- _Page excerpt_

Friday, December 25, 2015

10 factors 3: stakeholders

3.    Stakeholders. Involve your stakeholders throughout the project. Get them involved in the analysis and planning, as well as execution. Gain their approval when needed and keep them informed when needed. The more you involve them, the greater their level of buy-in and the better you will manage their expectations.
'Stakeholders' are a various bunch. They range from the people with an actual stake in the project that they paid real money for, through those with a possible financial interest, to those who have no financial interest, but could be supporters or irritants.

For any interest group (and some interest groups will pretend that they are 'stakeholders' and should be given the attention that a proper stakeholder receives), as well as stakeholders identify their interest, their objectives, the strength of their interest and project risks that this might produce.

Then devise the separate management, communication and obstruction strategies for them...that's right 'obstruction' because some 'interest' groups are not interested in the project, not really. They are interested in the project not happening. For the project investor's interest, and with them kept fully informed, you might just have to obstruct them.

- _Data segment_
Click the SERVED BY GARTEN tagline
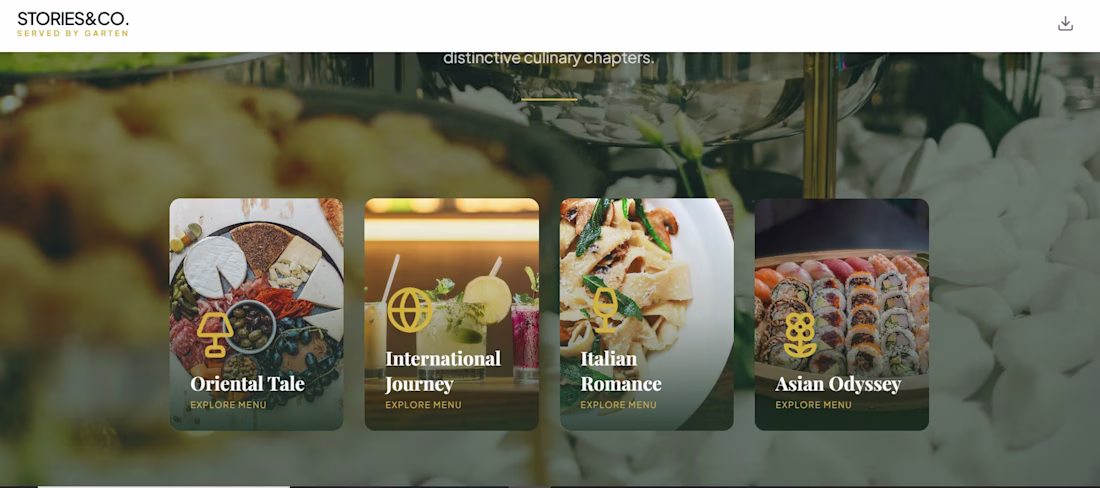 point(73,33)
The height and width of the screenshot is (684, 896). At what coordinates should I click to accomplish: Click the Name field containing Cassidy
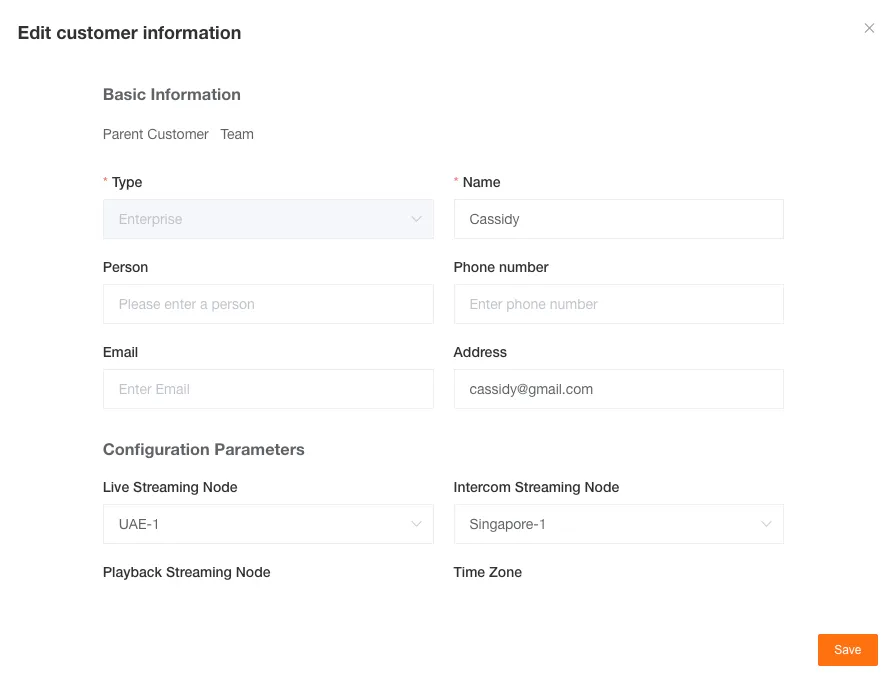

- _Try it_
Extract the passage of the stakeholders post between "3.    Stakeholders. Involve" and "supporters or irritants.", inclusive.

- _Answer to this task_
3.    Stakeholders. Involve your stakeholders throughout the project. Get them involved in the analysis and planning, as well as execution. Gain their approval when needed and keep them informed when needed. The more you involve them, the greater their level of buy-in and the better you will manage their expectations.
'Stakeholders' are a various bunch. They range from the people with an actual stake in the project that they paid real money for, through those with a possible financial interest, to those who have no financial interest, but could be supporters or irritants.